3. (RE: THE ISSUE OF W/N THE FAILURE TO COMLY WITH THE ORDINANCE
WAS THE PROXIMATE CAUSE OF THE DEATH OF FERNANDEZ) CHAIN OF
EVENTS: (1) violation of ordinance; (2) fire at a neighboring place; (3)
shouts of "Fire!, Fire!"; (4) panic in the Institute; (5) stampede; and (6)
injuries and death.
o The proximate legal cause is that acting first and producing the
injury, either immediately or by settling other events in motion,
all constituting a natural and continuous chain of events, each
having a close causal connection with its immediate predecessor,
the final event in the chain immediately affecting the injury as a
natural and probable result of the cause which first acted, under
such circumstances that the person responsible for the first event
should, as an ordinarily prudent and intelligent person, have
reasonable ground to expect at the moment of his act or default that
an injury to some person might probably result therefrom.

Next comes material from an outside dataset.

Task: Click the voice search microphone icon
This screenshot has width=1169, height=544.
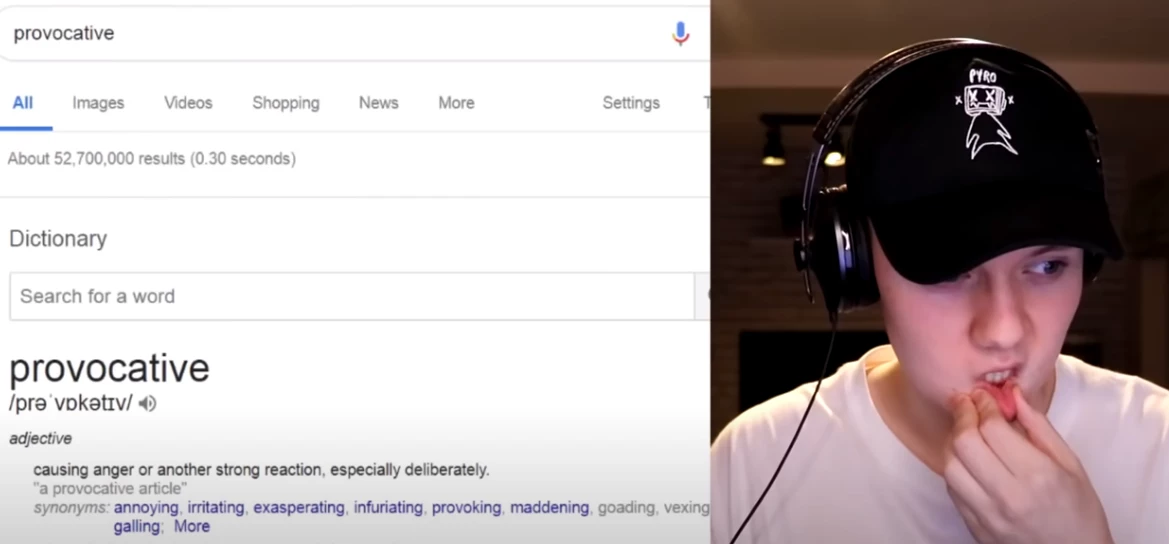Action: pos(680,34)
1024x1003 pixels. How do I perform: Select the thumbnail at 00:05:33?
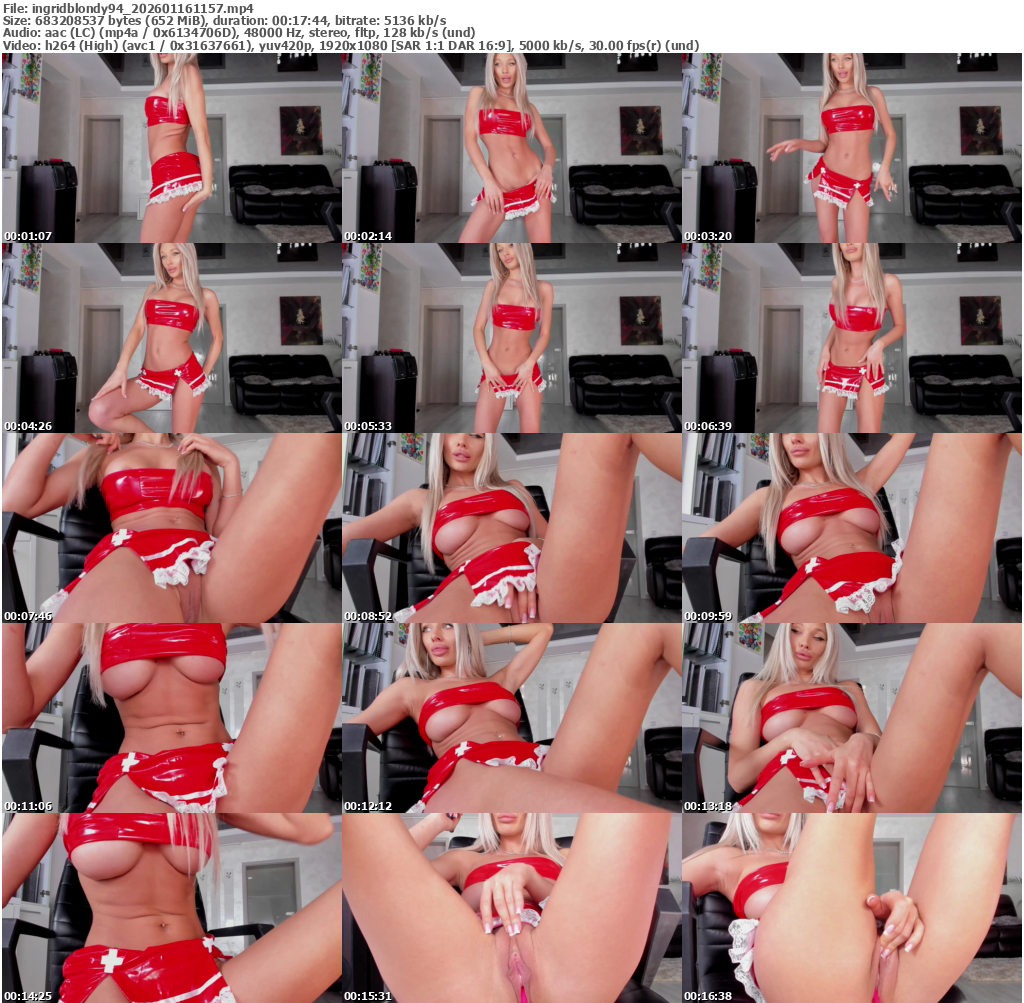point(511,338)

o A prior and remote cause cannot be made the basis of an action
if such remote cause did nothing more than furnish the condition or
give rise to the occasion by which the injury was made possible, if
there intervened between such prior or remote cause and the injury
a distinct, successive unrelated, and efficient cause of the injury,
even though such injury would not have happened but for such
condition or occasion. If no danger existed in the condition except
because of the independent cause, such condition was not the
proximate cause. And if an independent negligent act or defective
condition sets into operation the circumstances which result in
injury because of the prior defective condition, such subsequent act
or condition is the proximate cause. (45 C.J. p. 931.)
o It is true that the petitioner's non-compliance with the ordinance in
question was ahead of and prior to the other events in point of time,
in the sense that it was coetaneous with its occupancy of the
building. But the violation was a continuing one, since the ordinance
was a measure of safety designed to prevent a specific situation
which would pose a danger to the occupants of the building. That
situation was undue overcrowding in case it should become
necessary to evacuate the building, which, it could be reasonably
foreseen, was bound to happen under emergency conditions if there
was only one stairway available. It is true that in this particular case
there would have been no overcrowding in the single stairway if there
had not been a fire in the neighborhood which caused the students
to panic and rush headlong for the stairs in order to go down. But it
was precisely such contingencies or event that the authors of the
ordinance had in mind, for under normal conditions one stairway
would be adequate for the occupants of the building. Thus, as stated
in 38 American Jurisprudence, page 841: "The general principle is
that the violation of a statute or ordinance is not rendered
remote as the cause of an injury by the intervention of another
agency if the occurrence of the accident, in the manner in
which it happened, was the very thing which the statute or
ordinance was intended to prevent." To consider the violation of
the ordinance as the proximate cause of the injury does not portray
the situation in its true perspective; it would be more accurate to
say that the overcrowding at the stairway was the proximate cause
and that it was precisely what the ordinance intended to prevent by
requiring that there be two stairways instead of only one. Under the
doctrine of the cases cited by the respondents, the principle of
proximate cause applies to such violation.